EFFECTS OF TRANSFORMING GROWTH-FACTOR-BETA AND EPIDERMAL GROWTH-FACTOR ON STEROID 5-ALPHA-REDUCTASE ACTIVITY IN GENITAL SKIN FIBROBLASTS

Regulation of steroid 5 alpha-reductase (5 alpha R) activity and dihydrotestosterone (DHT) formation is central to prostate and sexual skin (hair) growth and cell function. Transforming growth factor-beta(1) (TGF-beta(1)> is a ubiquitous peptide present in skin and scrotal tissue and its receptor is universally expressed. We have explored the role of TGF-beta(1) and -beta(2) on androgen formation in skin. Rat or human sexual skin fibroblasts were grown in primary cultures (passage 3-7). 5 alpha-Reductase activity was measured by the %-conversion of tracer H-3-testosterone to dihydrotestosterone over a 4 h period.
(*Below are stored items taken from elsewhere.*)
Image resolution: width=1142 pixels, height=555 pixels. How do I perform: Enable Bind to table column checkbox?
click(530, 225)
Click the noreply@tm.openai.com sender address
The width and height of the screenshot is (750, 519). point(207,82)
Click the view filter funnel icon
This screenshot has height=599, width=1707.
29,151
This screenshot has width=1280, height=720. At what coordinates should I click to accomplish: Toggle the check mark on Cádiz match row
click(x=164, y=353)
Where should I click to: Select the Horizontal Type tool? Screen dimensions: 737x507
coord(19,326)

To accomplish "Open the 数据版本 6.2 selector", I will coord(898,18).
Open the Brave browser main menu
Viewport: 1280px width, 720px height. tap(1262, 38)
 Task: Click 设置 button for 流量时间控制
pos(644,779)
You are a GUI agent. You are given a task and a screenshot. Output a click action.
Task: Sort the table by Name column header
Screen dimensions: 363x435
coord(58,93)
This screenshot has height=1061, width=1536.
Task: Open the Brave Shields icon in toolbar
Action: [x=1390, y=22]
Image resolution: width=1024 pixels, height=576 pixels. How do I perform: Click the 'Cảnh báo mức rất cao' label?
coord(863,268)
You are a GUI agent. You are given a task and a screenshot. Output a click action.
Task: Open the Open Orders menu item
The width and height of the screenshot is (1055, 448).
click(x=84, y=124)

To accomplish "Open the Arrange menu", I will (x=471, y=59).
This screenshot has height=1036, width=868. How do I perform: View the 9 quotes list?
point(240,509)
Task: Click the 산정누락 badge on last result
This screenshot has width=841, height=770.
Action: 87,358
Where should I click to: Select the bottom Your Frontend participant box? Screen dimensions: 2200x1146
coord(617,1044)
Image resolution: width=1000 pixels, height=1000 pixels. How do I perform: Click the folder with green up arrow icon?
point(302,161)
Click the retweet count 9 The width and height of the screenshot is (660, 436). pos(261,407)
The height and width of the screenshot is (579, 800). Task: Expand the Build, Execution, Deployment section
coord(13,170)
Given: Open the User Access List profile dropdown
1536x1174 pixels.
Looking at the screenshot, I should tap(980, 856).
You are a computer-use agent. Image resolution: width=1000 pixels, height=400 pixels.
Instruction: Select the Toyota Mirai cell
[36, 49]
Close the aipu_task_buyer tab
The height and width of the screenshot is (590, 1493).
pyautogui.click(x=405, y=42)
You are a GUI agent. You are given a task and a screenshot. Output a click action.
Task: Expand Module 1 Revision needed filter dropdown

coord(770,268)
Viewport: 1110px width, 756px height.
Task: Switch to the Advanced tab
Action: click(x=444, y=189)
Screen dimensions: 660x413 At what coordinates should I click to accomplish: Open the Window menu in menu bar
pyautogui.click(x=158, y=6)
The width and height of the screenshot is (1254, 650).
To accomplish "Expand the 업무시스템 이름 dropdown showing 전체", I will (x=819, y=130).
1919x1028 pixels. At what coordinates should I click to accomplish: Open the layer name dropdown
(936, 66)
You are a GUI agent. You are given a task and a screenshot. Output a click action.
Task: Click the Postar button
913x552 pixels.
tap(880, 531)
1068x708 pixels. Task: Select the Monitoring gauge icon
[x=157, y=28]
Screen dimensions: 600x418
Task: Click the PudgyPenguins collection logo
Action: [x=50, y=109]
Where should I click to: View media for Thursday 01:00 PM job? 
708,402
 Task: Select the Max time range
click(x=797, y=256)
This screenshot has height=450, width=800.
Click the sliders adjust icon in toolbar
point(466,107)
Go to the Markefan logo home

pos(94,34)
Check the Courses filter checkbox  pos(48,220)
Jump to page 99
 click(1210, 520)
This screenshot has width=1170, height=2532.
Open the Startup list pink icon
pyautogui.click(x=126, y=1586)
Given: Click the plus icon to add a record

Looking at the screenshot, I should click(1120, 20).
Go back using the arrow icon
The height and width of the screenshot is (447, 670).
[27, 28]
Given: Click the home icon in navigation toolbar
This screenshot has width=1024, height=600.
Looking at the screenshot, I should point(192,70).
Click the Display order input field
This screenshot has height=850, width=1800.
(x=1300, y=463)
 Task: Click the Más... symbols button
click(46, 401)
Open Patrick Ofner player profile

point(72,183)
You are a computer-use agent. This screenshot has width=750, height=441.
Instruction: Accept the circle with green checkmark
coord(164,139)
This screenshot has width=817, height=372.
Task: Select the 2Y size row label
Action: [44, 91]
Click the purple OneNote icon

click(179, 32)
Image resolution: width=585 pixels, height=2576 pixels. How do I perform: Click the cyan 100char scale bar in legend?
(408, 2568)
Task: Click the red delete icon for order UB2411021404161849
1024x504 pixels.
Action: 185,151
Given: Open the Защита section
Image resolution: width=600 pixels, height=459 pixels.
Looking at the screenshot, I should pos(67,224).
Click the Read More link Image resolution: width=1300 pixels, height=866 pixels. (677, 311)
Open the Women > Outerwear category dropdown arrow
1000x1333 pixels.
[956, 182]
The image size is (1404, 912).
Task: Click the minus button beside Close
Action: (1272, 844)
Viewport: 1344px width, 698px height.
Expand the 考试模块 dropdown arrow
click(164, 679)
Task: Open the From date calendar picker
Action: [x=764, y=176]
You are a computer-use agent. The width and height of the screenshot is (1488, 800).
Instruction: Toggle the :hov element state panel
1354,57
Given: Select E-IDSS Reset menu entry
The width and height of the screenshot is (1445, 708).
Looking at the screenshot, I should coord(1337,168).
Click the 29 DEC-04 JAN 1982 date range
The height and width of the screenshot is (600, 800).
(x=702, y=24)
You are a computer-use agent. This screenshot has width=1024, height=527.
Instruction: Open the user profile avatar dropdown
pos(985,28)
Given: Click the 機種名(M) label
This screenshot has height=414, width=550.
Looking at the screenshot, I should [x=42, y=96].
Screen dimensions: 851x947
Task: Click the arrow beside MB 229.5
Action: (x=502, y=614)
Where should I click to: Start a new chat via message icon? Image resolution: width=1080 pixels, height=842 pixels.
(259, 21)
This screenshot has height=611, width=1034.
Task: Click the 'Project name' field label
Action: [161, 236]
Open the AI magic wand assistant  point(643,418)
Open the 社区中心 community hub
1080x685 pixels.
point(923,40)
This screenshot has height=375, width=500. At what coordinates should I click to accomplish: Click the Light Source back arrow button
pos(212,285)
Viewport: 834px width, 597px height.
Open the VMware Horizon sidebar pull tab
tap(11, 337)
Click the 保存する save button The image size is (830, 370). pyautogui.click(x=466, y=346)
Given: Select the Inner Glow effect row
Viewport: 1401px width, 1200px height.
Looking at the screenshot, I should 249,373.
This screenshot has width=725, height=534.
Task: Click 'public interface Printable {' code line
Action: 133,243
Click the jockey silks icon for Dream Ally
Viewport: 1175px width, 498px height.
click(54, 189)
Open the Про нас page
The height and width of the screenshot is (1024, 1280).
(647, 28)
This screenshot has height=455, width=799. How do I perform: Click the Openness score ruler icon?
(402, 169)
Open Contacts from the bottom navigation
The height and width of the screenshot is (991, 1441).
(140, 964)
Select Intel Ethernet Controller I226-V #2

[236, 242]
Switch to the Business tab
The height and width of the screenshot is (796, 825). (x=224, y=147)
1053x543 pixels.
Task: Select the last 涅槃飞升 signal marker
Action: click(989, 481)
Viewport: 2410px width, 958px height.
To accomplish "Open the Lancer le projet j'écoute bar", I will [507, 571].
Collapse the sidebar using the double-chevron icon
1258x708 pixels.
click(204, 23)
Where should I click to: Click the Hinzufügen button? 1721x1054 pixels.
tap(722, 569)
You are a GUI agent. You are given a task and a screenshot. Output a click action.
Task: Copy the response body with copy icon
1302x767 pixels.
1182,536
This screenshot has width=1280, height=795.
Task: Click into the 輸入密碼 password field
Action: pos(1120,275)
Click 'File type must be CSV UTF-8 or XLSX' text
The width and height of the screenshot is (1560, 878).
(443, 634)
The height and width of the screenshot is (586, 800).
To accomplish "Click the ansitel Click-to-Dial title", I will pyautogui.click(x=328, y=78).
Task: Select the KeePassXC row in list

Incubation of scrotal fibroblasts (2 x 10(5) cells) in serum and growth factor free media with androgen, such as DHT for two days significantly stimulates 5 alpha R in these cells (1.6-fold, p < 0.05 vs control). TGF-beta(1) alone at picomolar concentrations (2 X 10(-11) M to 2 X 10(-10) M) was a potent inducer of 5 alpha R activity in both rat (1.8-fold and 2.8-fold, respectively, p < 0.001 vs control at both doses) and human cells (TGF-beta(1) 2 X 10(-10) M 3.3-fold, p < 0.001 vs control). Combined exposure of these fibroblasts to TGF-beta(1) (2 x 10(-10) M) and androgen (10(-7) M) further potentiated 5 alpha R activity (rat cells 6.5-fold, human cells 6.4-fold, p < 0.001 vs DHT or TGF-beta(1) alone). TGF-beta(2) (2 X 10(-10) M), a closely related peptide produced similar effects on 5 alpha R activity in human cells (DHT 1.5-fold, TGF-beta(2) 2-fold, TGF-beta(2) + DHT 5.5-fold), again synergism was noted with DHT. These effects were not associated with changes in cell number or increased H-3-thymidine incorporation. In contrast, epidermal growth factor (EGF, 5 x 10(-9) M) which has a sequence homology with transforming growth factor-alpha (TGF-alpha) and interacts with the TGF-alpha type receptor did not significantly induce basal 5 alpha R or in combination with an androgen. These studies indicate that TGF-beta is much more potent than an androgen and is synergistic with androgen in inducing 5 alpha R activity and DHT formation. EGF (TGF-alpha) has no significant effects on these events. TGF-beta may play a role in androgen formation in sexual tissue.